Start of SOURCE RECORDS

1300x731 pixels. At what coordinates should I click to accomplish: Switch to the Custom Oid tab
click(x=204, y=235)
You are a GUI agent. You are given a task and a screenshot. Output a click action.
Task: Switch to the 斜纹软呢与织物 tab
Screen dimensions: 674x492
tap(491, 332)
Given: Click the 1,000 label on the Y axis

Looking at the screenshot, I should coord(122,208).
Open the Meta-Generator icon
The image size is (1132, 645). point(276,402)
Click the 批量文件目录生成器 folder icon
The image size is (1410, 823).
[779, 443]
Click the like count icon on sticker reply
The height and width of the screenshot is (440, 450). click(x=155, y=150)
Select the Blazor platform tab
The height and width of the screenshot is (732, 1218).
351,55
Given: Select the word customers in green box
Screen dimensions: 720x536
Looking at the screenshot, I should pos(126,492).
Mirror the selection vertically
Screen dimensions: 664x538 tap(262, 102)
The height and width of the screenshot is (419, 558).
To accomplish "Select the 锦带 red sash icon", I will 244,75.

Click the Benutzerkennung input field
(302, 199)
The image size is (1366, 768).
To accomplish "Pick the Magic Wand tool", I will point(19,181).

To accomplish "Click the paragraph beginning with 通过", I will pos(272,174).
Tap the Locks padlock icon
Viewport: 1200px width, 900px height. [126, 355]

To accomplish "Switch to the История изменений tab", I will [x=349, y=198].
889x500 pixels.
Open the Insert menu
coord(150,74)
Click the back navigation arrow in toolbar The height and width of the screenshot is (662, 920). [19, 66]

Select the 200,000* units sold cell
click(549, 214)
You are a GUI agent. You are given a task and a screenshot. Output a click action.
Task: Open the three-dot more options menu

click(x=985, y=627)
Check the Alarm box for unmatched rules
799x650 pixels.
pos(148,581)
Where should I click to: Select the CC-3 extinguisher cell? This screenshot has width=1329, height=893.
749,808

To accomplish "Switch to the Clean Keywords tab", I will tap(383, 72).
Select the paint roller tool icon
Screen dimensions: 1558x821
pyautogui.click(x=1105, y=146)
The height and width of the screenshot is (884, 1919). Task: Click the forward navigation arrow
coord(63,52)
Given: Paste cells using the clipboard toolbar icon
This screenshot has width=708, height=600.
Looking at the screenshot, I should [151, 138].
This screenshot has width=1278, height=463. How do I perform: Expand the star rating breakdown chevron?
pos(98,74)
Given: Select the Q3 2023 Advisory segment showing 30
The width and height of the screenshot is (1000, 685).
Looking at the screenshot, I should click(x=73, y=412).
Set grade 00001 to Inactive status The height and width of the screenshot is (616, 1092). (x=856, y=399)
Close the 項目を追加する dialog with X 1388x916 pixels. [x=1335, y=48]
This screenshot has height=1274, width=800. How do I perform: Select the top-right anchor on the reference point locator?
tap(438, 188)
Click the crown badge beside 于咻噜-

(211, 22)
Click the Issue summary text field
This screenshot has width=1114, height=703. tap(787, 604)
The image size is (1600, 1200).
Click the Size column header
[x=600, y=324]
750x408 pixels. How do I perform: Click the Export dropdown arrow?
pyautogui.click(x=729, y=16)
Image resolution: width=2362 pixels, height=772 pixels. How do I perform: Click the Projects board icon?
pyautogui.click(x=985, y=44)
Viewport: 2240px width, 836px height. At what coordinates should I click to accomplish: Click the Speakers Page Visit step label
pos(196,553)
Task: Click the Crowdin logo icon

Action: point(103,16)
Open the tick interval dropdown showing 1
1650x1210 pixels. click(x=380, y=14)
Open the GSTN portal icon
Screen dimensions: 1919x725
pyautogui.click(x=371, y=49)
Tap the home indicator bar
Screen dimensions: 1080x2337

End of SOURCE RECORDS

• **WHAT IS REQUIRED**
Above are the records; retype every one exactly.

• **RESULT FOR THIS EXERCISE**
1300x731 pixels. At what coordinates should I click to accomplish: Switch to the Custom Oid tab
click(x=204, y=235)
You are a GUI agent. You are given a task and a screenshot. Output a click action.
Task: Switch to the 斜纹软呢与织物 tab
Screen dimensions: 674x492
tap(491, 332)
Given: Click the 1,000 label on the Y axis

Looking at the screenshot, I should coord(122,208).
Open the Meta-Generator icon
The image size is (1132, 645). point(276,402)
Click the 批量文件目录生成器 folder icon
The image size is (1410, 823).
[779, 443]
Click the like count icon on sticker reply
The height and width of the screenshot is (440, 450). click(x=155, y=150)
Select the Blazor platform tab
The height and width of the screenshot is (732, 1218).
351,55
Given: Select the word customers in green box
Screen dimensions: 720x536
Looking at the screenshot, I should pos(126,492).
Mirror the selection vertically
Screen dimensions: 664x538 tap(262, 102)
The height and width of the screenshot is (419, 558).
To accomplish "Select the 锦带 red sash icon", I will 244,75.

Click the Benutzerkennung input field
(302, 199)
The image size is (1366, 768).
To accomplish "Pick the Magic Wand tool", I will point(19,181).

To accomplish "Click the paragraph beginning with 通过", I will pos(272,174).
Tap the Locks padlock icon
Viewport: 1200px width, 900px height. [126, 355]

To accomplish "Switch to the История изменений tab", I will [x=349, y=198].
889x500 pixels.
Open the Insert menu
coord(150,74)
Click the back navigation arrow in toolbar The height and width of the screenshot is (662, 920). [19, 66]

Select the 200,000* units sold cell
click(549, 214)
You are a GUI agent. You are given a task and a screenshot. Output a click action.
Task: Open the three-dot more options menu

click(x=985, y=627)
Check the Alarm box for unmatched rules
799x650 pixels.
pos(148,581)
Where should I click to: Select the CC-3 extinguisher cell? This screenshot has width=1329, height=893.
749,808

To accomplish "Switch to the Clean Keywords tab", I will tap(383, 72).
Select the paint roller tool icon
Screen dimensions: 1558x821
pyautogui.click(x=1105, y=146)
The height and width of the screenshot is (884, 1919). Task: Click the forward navigation arrow
coord(63,52)
Given: Paste cells using the clipboard toolbar icon
This screenshot has width=708, height=600.
Looking at the screenshot, I should [151, 138].
This screenshot has width=1278, height=463. How do I perform: Expand the star rating breakdown chevron?
pos(98,74)
Given: Select the Q3 2023 Advisory segment showing 30
The width and height of the screenshot is (1000, 685).
Looking at the screenshot, I should click(x=73, y=412).
Set grade 00001 to Inactive status The height and width of the screenshot is (616, 1092). (x=856, y=399)
Close the 項目を追加する dialog with X 1388x916 pixels. [x=1335, y=48]
This screenshot has height=1274, width=800. How do I perform: Select the top-right anchor on the reference point locator?
tap(438, 188)
Click the crown badge beside 于咻噜-

(211, 22)
Click the Issue summary text field
This screenshot has width=1114, height=703. tap(787, 604)
The image size is (1600, 1200).
Click the Size column header
[x=600, y=324]
750x408 pixels. How do I perform: Click the Export dropdown arrow?
pyautogui.click(x=729, y=16)
Image resolution: width=2362 pixels, height=772 pixels. How do I perform: Click the Projects board icon?
pyautogui.click(x=985, y=44)
Viewport: 2240px width, 836px height. At what coordinates should I click to accomplish: Click the Speakers Page Visit step label
pos(196,553)
Task: Click the Crowdin logo icon

Action: point(103,16)
Open the tick interval dropdown showing 1
1650x1210 pixels. click(x=380, y=14)
Open the GSTN portal icon
Screen dimensions: 1919x725
pyautogui.click(x=371, y=49)
Tap the home indicator bar
Screen dimensions: 1080x2337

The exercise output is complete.